BEGIN

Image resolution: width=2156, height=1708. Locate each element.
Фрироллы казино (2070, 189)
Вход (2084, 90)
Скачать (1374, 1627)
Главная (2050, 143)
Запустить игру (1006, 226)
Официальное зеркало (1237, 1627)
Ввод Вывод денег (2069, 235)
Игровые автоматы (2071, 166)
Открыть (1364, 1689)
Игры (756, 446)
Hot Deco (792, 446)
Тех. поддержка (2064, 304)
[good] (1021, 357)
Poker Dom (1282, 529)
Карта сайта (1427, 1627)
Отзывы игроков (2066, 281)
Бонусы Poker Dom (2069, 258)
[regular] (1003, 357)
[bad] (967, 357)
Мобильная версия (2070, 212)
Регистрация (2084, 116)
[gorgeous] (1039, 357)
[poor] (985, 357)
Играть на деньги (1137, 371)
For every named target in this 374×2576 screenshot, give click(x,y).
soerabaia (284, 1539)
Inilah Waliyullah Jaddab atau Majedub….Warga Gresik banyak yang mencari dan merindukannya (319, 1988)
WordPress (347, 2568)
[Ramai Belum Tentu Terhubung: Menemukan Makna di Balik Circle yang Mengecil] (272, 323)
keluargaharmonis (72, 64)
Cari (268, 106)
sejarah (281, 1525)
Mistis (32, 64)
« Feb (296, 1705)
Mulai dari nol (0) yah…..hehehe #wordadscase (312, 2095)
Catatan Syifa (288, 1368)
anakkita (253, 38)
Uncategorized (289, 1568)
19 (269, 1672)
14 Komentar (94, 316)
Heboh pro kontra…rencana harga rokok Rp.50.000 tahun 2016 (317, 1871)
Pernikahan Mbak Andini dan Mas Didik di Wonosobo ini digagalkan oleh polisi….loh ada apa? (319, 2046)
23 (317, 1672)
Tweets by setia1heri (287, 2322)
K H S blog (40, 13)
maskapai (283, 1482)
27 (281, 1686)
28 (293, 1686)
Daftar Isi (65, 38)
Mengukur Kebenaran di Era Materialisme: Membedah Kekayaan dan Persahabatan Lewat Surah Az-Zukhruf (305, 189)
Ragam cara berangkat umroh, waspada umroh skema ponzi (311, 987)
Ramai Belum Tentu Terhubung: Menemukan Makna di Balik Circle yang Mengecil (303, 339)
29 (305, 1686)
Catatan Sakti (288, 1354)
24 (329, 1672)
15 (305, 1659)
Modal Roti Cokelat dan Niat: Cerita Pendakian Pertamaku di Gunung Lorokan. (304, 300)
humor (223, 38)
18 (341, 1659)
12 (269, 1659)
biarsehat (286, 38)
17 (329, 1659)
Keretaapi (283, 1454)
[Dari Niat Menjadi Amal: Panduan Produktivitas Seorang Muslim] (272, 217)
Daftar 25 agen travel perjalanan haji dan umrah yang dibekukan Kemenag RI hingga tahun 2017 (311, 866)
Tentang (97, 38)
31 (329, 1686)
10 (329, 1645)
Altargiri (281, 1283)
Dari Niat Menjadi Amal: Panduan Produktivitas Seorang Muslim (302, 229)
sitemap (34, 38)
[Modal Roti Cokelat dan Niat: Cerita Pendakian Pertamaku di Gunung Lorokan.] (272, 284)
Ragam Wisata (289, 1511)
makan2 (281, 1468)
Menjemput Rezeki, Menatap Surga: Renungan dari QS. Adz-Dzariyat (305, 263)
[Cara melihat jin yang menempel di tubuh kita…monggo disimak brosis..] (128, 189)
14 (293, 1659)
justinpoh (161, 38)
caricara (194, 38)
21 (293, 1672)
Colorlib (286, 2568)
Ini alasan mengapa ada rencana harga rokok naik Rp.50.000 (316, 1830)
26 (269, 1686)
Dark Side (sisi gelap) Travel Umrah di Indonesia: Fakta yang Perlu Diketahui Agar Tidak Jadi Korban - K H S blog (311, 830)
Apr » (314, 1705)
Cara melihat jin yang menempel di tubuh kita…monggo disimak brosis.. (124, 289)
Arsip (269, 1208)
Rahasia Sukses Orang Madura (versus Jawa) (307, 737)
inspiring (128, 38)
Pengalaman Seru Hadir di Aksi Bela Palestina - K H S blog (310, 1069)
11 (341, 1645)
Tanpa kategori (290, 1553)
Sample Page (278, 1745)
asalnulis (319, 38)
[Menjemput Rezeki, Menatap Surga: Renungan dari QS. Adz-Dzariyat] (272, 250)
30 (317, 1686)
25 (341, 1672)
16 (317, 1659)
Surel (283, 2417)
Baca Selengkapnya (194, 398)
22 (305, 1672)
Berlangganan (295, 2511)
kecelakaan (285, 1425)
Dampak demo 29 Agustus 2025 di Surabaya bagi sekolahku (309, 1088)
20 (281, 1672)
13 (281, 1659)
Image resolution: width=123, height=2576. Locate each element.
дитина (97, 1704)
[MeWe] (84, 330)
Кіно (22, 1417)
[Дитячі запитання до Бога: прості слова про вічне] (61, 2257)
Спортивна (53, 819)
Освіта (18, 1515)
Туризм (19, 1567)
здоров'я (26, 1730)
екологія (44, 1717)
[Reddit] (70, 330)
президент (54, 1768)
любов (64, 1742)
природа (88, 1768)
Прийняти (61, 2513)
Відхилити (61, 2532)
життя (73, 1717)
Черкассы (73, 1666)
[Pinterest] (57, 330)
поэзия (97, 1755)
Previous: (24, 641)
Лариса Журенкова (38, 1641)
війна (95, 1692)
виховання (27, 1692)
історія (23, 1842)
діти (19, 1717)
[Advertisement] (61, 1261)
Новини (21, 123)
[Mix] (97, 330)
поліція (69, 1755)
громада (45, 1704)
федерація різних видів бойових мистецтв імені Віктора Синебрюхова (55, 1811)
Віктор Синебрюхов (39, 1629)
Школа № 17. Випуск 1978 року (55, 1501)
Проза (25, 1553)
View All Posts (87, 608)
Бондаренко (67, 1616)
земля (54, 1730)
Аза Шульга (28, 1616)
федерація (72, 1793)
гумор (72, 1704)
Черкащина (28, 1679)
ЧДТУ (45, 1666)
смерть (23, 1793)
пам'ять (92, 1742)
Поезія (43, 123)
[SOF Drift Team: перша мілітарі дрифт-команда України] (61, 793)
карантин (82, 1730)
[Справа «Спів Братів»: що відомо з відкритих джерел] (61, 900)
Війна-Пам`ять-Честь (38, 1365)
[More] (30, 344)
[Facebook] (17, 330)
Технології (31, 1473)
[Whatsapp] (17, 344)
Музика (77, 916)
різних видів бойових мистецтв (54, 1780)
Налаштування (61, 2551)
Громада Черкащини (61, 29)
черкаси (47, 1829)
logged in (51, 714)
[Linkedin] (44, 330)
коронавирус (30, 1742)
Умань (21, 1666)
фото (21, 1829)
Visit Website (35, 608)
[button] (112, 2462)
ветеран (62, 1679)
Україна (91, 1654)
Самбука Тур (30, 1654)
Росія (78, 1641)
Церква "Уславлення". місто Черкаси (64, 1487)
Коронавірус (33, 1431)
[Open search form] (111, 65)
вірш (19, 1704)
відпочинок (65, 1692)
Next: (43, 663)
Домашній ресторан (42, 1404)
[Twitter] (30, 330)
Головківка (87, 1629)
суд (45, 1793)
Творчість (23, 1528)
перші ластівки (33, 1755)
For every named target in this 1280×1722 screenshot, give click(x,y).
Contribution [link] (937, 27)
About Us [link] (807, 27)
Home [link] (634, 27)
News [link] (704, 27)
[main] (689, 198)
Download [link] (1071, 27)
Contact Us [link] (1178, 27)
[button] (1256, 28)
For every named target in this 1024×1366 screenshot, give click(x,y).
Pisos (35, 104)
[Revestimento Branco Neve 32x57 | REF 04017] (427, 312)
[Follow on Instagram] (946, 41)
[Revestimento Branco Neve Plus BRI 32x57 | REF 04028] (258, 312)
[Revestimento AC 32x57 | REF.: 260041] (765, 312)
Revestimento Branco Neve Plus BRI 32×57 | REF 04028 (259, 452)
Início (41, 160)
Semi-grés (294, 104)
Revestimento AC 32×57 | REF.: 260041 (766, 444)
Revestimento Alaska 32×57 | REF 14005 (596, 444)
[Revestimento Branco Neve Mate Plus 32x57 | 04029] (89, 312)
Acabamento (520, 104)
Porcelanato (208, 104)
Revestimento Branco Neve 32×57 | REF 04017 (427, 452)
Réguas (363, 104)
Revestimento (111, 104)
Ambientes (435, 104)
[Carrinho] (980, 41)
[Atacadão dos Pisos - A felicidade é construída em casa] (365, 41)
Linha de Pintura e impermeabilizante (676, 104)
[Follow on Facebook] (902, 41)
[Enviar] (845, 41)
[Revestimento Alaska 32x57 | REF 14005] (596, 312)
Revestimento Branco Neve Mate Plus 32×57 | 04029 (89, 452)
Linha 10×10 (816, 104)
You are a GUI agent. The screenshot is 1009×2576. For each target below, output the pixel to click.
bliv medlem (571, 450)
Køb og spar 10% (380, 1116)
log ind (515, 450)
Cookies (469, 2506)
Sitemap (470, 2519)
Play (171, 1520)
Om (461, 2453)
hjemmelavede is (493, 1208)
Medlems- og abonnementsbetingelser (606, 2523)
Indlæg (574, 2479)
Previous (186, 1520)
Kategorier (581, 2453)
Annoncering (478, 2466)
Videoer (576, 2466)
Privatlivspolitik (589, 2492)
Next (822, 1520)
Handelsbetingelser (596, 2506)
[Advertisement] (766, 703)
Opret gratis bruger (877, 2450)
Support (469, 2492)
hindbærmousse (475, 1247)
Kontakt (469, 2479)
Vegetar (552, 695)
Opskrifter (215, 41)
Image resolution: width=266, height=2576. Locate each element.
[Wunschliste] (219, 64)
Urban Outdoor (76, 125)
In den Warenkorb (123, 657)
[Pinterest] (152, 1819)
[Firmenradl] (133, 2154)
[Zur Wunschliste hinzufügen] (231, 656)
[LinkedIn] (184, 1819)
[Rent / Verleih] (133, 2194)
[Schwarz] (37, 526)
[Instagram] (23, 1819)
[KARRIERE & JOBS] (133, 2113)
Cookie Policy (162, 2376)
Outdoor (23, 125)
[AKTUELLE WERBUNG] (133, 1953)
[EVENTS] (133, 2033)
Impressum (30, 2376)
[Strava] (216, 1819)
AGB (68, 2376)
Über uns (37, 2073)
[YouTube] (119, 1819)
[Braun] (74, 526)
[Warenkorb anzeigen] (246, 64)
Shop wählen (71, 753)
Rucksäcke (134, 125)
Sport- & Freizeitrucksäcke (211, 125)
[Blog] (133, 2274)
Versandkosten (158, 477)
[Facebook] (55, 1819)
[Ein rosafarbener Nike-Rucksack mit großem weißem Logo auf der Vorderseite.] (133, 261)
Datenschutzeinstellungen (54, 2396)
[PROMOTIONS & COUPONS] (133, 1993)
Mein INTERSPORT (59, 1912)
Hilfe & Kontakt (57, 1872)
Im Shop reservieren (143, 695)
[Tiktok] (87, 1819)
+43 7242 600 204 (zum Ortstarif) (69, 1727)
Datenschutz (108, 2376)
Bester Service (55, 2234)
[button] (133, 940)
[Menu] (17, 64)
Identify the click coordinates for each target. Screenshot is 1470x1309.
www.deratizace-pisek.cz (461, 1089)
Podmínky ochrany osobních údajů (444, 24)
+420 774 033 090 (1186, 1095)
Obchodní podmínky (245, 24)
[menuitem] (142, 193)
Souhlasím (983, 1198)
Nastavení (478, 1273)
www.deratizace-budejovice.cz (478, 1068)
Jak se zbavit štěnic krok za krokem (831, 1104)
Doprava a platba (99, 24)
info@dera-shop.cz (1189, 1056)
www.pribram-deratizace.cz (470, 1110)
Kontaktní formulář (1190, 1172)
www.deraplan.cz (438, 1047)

END

### TASK
Filter the listing above by the word "Cerita"; copy each line that passes.

### OUTPUT FOR THIS EXERCISE
Modal Roti Cokelat dan Niat: Cerita Pendakian Pertamaku di Gunung Lorokan. (304, 300)
[Modal Roti Cokelat dan Niat: Cerita Pendakian Pertamaku di Gunung Lorokan.] (272, 284)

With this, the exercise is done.